All of these examples suggest that medical research is limited if it turns a blind eye to the past. Moreover, the medical community needs to address the polar opposite views on traditional/natural medicines: those that think all natural products/traditional remedies are safe and those that think all traditional medicines/natural therapies are inherently bad. What it really comes down to is what is effective and not what resonates better to different patients or doctors. More scientific research needs to assess whether these treatments are safe and effective, while identifying those that may be snake oil.
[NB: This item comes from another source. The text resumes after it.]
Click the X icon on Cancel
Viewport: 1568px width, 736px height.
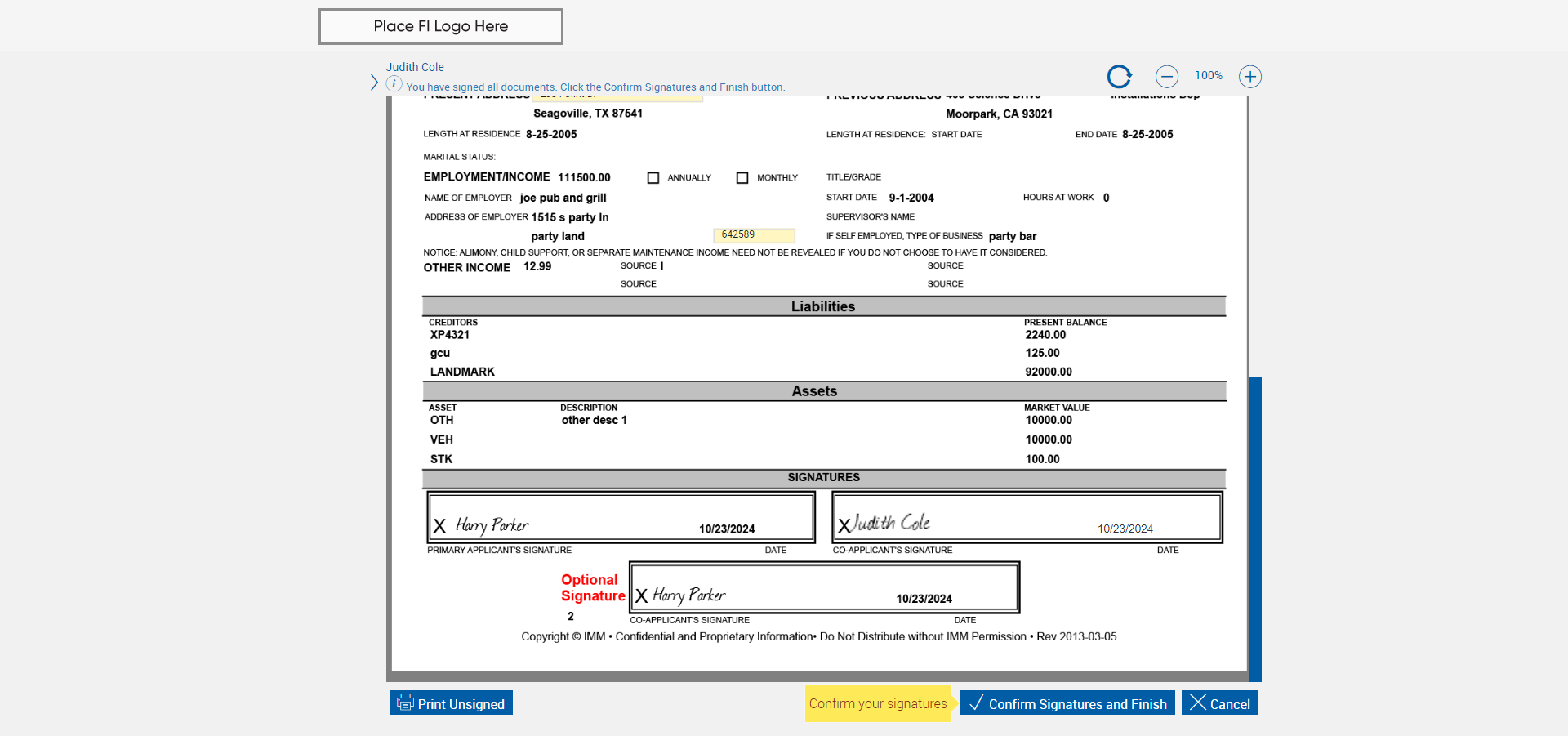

The journalist and information designer, David McCandless, beautifully illustrates some of these differences on his website.

Modern medicine should keep an open mind while researchers continue to investigate ancient remedies and screen out the good from the bad. It is appropriate that a small division of the National Institute of Health, known formerly as the National Center for Complementary and Alternative Medicine, was renamed as the National Center for Complementary and Integrative Health. Unconventional or traditional medicines that are effective are not the ‘alternative’, but perhaps the best option or one that can be integrated with other medical treatments.

As we move forward in medicine, we might want to keep digging up the past so we are prepared to combat new diseases and improve current treatments. The future of medicine may just need, as George Jetson puts it nicely, “a little stone-age technology.”